:: Texto fornecido ::
Acorda e desliga o despertador que insiste em tocar. A luz que penetra pelos espaços que a cortina não é capaz de cobrir começa a tomar conta do quarto. O ritmo é sempre o mesmo antes de qualquer exame médico, daqueles que levam meses a serem marcados, culpa da imbecilidade dos homens em se achar imunes aos males. A lentidão com que joga duas mãozadas de água na cara indicam o tédio matinal. Limpa os dentes e, ao fim, retorna a escova para a caneca separada para o duro fardo de resguardar a lavadora dos dentes.
O café é preto e o pão é com manteiga. Ou margarina. Tanto faz, você obviamente usará o que tiver, e o que terá será sempre o mais barato pelo simples motivo de que aprendeu que é preciso economizar em tempos de crise. Enche a caneca de café com a mesma lentidão que completa o bocejo que denuncia a noite mal dormida. Liga a tevê; vê o jornal; não gosta do que vê. Xinga o apresentador, aquele infame portador de más notícias. Começa a notar os primeiros indícios de raiva. Vai ao médico só e isso o emputece.
A rotina da ida ao médico é sempre solitária. Carrega consigo a imprevisibilidade. E você detesta não ter o controle sobre o futuro – ou tem medo dele. Até o momento que você atravessa a porta de casa, entra no carro, sobe os andares e adentra o consultório médico, tudo está na mais pura normalidade. Você é saudável, está com a tez ligeiramente bronzeada – nos limites do verão curitibano – e tem se alimentado dentro dos requisitos básicos para uma dieta equilibrada. O prato está sempre colorido, e até aquela beringela que você não digeria quando criança é traçada sem pensar duas vezes.
A rotina da ida ao médico é sempre solitária. Carrega consigo a imprevisibilidade. E você detesta não ter o controle sobre o futuro.
Tirando os armários e mesas estrategicamente escolhidos na cor cinza claro, tudo naquele consultório é de um branco ascético, com iluminação ofuscante. Na maioria dos casos, o ar condicionado está ligado, a TV exibe mais uma edição do Mais Você, as principais revistas do país estão dispostas sobre um revisteiro que mais lembra um cabide para calças e a secretária do médico preenche a agenda lotada. As doenças são implacáveis, não dão folga nem durante momentos de crise econômica, e por isso é preciso organização. Primeiro os que não têm sintoma algum, depois os que estão em estágio avançado de doença, em seguida os que estão à beira da morte para só então, se houver tempo, os que já atingiram estágio avançado de putrefação.
Com a chegada de outros pacientes, você passa a reparar mais na sua roupa, chega a se questionar se a escolha foi acertada para a ocasião. Seu tênis está um pouco sujo por fora, aquele chiclete pisado há duas semanas ainda permanece como um cadáver na sola do sapato. Em tempos difíceis, a crise vira justificativa para a preguiça. Você passa a mão no rosto e sente a barba por fazer, cheia de falhas que tornam o crescimento dela um tanto disforme. Tem a sensação de que todos estão reparando em você.
Nunca entende se é sorte ou não a secretária dizer neste exato instante que você pode entrar na sala do médico. Inicia-se, então, uma sensação de completo mal-estar. Você está diante de um paradoxo. Naquele momento você é o gato do Schrödinger, uma experiência, um número, uma dor, um sintoma, um indício, você é a vida e a morte, a inconstância e a permanência, tudo e nada. Da primeira à última palavra do médico você está refém do imponderável.
Ao fim da consulta, você se faz a mesma pergunta de sempre: será que eu fiz mal em não falar sobre aquele sintoma? A resposta também é sempre a mesma: não! Nada mais certeiro que o prolóquio “de médico e louco todo mundo tem um pouco”.

:: Objetivo da tarefa ::
Reproduza sem alterações o trecho do texto sobre a ida ao médico entre "Acorda e desliga" e "lavadora dos dentes.", inclusive.

:: Informações fornecidas ::

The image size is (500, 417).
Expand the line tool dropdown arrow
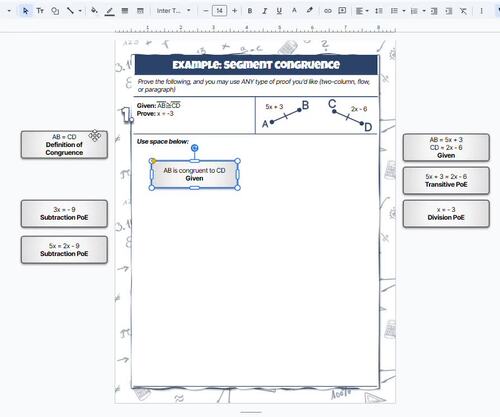tap(80, 11)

:: Resultado do exercício ::
Acorda e desliga o despertador que insiste em tocar. A luz que penetra pelos espaços que a cortina não é capaz de cobrir começa a tomar conta do quarto. O ritmo é sempre o mesmo antes de qualquer exame médico, daqueles que levam meses a serem marcados, culpa da imbecilidade dos homens em se achar imunes aos males. A lentidão com que joga duas mãozadas de água na cara indicam o tédio matinal. Limpa os dentes e, ao fim, retorna a escova para a caneca separada para o duro fardo de resguardar a lavadora dos dentes.